Mesut Özil sitzt im Wintergarten des deutschen Teamhotels, er hat wieder sein Öffentlichkeitsgesicht dabei. Mit diesem Gesicht ist er bisher ganz gut durch die Tage von Danzig gekommen, es ist ein Gesicht, das er auf zwei unterschiedliche Gesichtszüge programmieren kann. Ich kann noch besser spielen, ich habe noch Luft nach oben, sagt der eine Gesichtszug. Ich bin mit meiner Leistung bisher zufrieden, sagt der andere.
Mesut Özil versuchte im letzten Gruppenspiel der DFB-Elf gegen Dänemark viel, doch er hatte es schwer gegen Manndecker William Kvist.
(Foto: Getty Images)Es könnte alles so einfach sein für Mesut Özil bei diesem Turnier. Er müsste nur in jedem Spiel zwei Tore schießen und etwa sieben vorbereiten, und vielleicht müsste er noch sagen, dass er in diesem Jahr Weltfußballer werden will. Er wäre der Star, alle wären stolz auf ihn, und irgendeiner dieser enthemmten Fußballfernsehsender würde im Archiv unter Garantie die Stimme von José Mourinho auftreiben.

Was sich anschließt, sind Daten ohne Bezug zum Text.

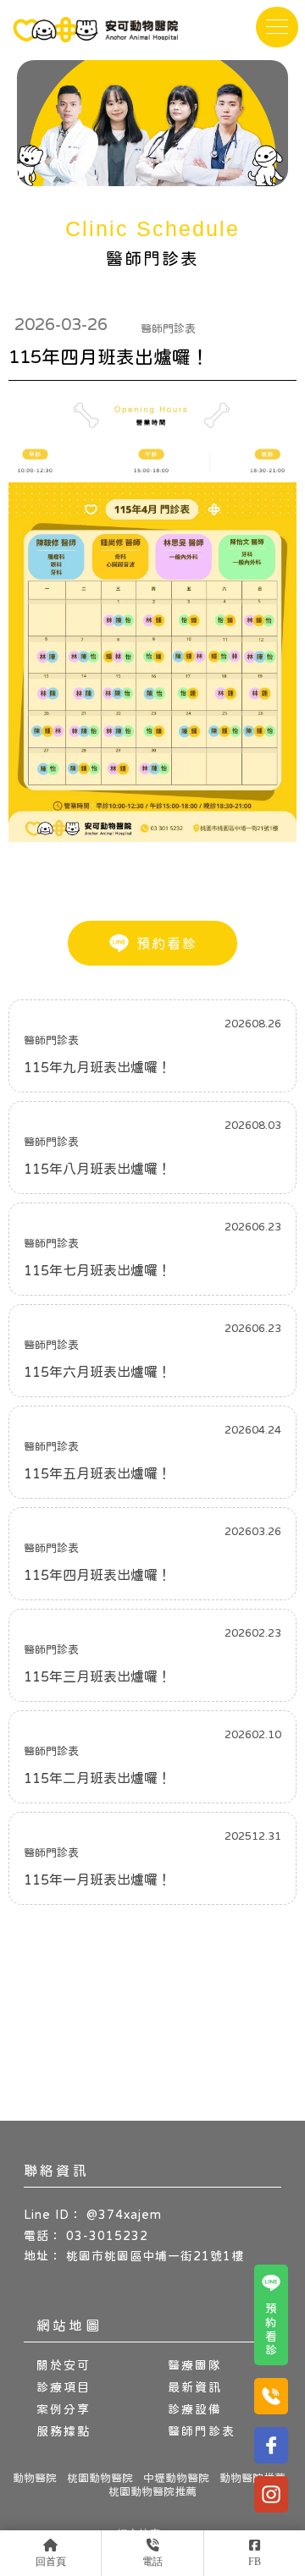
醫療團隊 (195, 2365)
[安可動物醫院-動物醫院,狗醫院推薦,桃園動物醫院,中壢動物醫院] (95, 32)
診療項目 (63, 2387)
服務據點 (63, 2431)
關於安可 (63, 2365)
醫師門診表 (202, 2431)
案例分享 (63, 2409)
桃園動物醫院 (100, 2478)
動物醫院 (35, 2478)
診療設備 (195, 2409)
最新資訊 (195, 2387)
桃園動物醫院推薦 (152, 2491)
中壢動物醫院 (176, 2478)
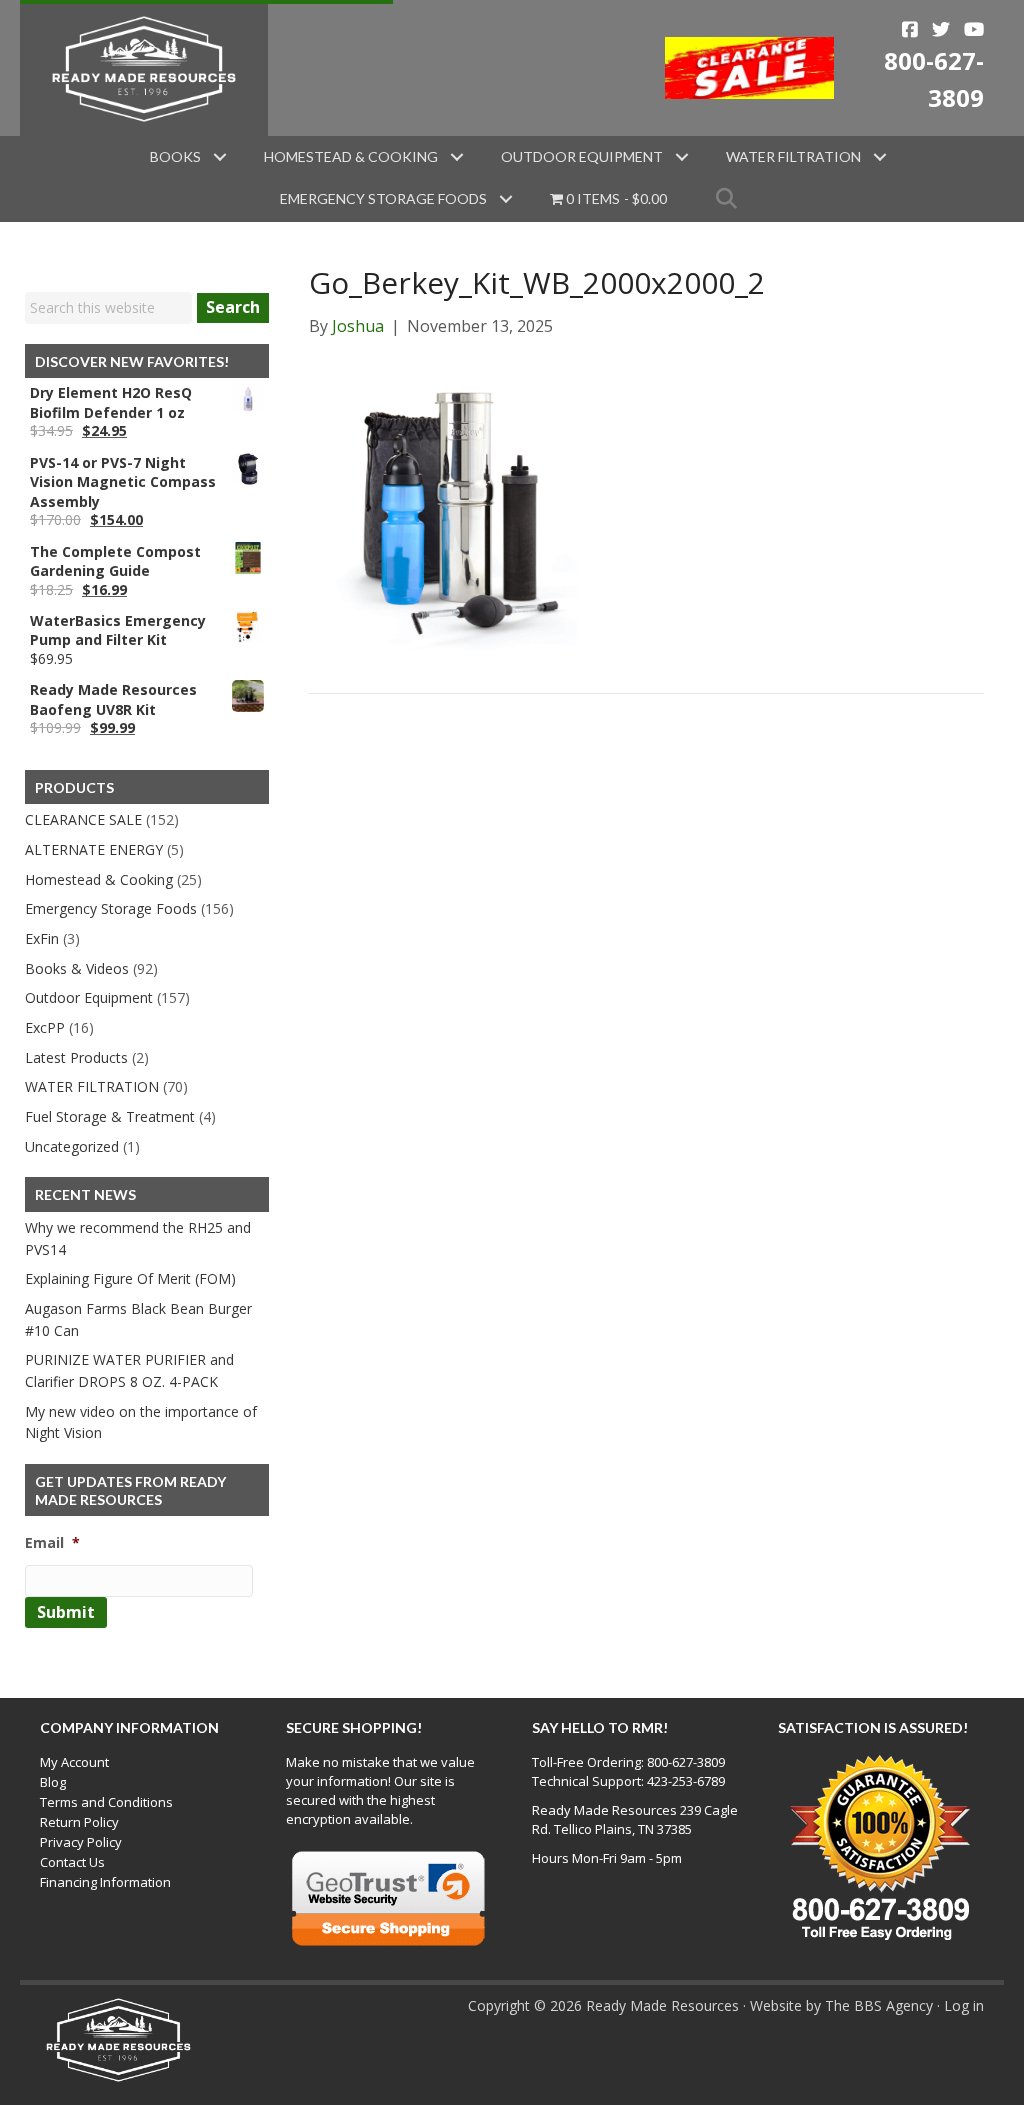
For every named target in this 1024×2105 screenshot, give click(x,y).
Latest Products (76, 1057)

Özil sei der beste Zehner der Welt, hat der Trainer von Real Madrid gesagt. Man würde Özil vor laufender Kamera darauf ansprechen, er würde ein drittes Gesicht zücken, jenes, das auf Bescheidenheit programmiert ist - und dann könnte man noch mal die zwei Tore und sieben Torvorbereitungen dagegen schneiden. Es wären herrliche Bilder.
In Wirklichkeit hat sich diese Europameisterschaft noch kein Bild gemacht von Mesut Özil. Das 1:0 der Deutschen gegen Portugal: Flanke Khedira, Kopfball Gomez. Das 1:0 und das 2:0 gegen Holland: Pass Schweinsteiger, Schuss Gomez. Das 1:0 gegen Dänemark: Vorlage Müller, Ballberührung Gomez, Tor Podolski. Und das 2:1 gegen Dänemark: Das war natürlich dieser Lauf des vielfach gerühmten Lars Bender.
Dem Tor von Bender ging übrigens ein Pass von Mesut Özil voraus. Aber das ist keinem so recht aufgefallen bisher, findet jedenfalls Mesut Özil. Und wenn, dann heißt es höchstens, dass Özil ja eigentlich Klose anspielen wollte, und dass Bender nur treffen konnte, weil der Pass bei Klose nicht ankam.
Mesut Özil fühlt sich nicht ganz gerecht behandelt zurzeit, er fühlt sich unter Wert besprochen. Er sagt das so nicht, er zieht sich meistens hinter sein Gesicht zurück, nur manchmal gestattet er einen kleinen Blick in seine Künstlerseele. "Ich bin keine Maschine, bei der immer alles perfekt klappt", sagt er dann. Oder er sagt: "Ich schaue nicht auf die Noten in den Zeitungen." Das sagen Fußballer immer dann, wenn sie auf die Noten in den Zeitungen schauen.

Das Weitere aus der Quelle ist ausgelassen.